Work required:
Lines from the beginning of the entries up to and including the one with "You are a GUI" must be duplicated word for word; leave out all others.

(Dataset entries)

══════

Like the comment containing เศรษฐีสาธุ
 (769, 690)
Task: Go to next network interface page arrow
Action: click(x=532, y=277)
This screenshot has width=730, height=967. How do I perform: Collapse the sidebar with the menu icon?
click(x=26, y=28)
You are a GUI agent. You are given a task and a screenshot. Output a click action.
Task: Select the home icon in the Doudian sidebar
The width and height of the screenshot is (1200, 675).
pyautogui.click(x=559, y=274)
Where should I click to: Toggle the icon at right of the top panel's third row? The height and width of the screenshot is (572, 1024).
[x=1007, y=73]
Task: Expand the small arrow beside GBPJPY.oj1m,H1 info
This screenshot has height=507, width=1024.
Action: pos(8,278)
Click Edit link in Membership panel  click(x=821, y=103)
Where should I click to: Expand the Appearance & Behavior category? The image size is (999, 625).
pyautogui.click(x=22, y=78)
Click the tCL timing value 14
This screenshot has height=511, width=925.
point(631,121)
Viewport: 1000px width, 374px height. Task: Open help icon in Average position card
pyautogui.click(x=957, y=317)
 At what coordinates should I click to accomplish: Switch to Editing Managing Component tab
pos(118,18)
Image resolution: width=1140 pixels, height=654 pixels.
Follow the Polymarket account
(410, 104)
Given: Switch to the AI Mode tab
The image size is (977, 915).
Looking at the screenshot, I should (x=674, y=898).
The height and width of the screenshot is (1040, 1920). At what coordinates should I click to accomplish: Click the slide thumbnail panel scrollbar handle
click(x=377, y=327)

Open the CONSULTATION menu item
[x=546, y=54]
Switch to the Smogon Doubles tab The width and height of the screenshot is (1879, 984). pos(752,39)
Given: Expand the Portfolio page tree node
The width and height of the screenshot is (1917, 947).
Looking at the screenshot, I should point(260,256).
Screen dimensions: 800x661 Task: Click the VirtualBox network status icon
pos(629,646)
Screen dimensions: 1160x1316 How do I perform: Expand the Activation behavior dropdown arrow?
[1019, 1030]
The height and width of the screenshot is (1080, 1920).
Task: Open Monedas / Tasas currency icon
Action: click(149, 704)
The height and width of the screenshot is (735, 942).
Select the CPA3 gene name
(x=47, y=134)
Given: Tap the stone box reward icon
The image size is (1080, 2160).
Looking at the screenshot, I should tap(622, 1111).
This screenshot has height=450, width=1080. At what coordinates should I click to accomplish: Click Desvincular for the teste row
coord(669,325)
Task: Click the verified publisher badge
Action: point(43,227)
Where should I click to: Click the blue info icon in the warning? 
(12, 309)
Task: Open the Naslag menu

══════

Solution:
Like the comment containing เศรษฐีสาธุ
 (769, 690)
Task: Go to next network interface page arrow
Action: click(x=532, y=277)
This screenshot has width=730, height=967. How do I perform: Collapse the sidebar with the menu icon?
click(x=26, y=28)
You are a GUI agent. You are given a task and a screenshot. Output a click action.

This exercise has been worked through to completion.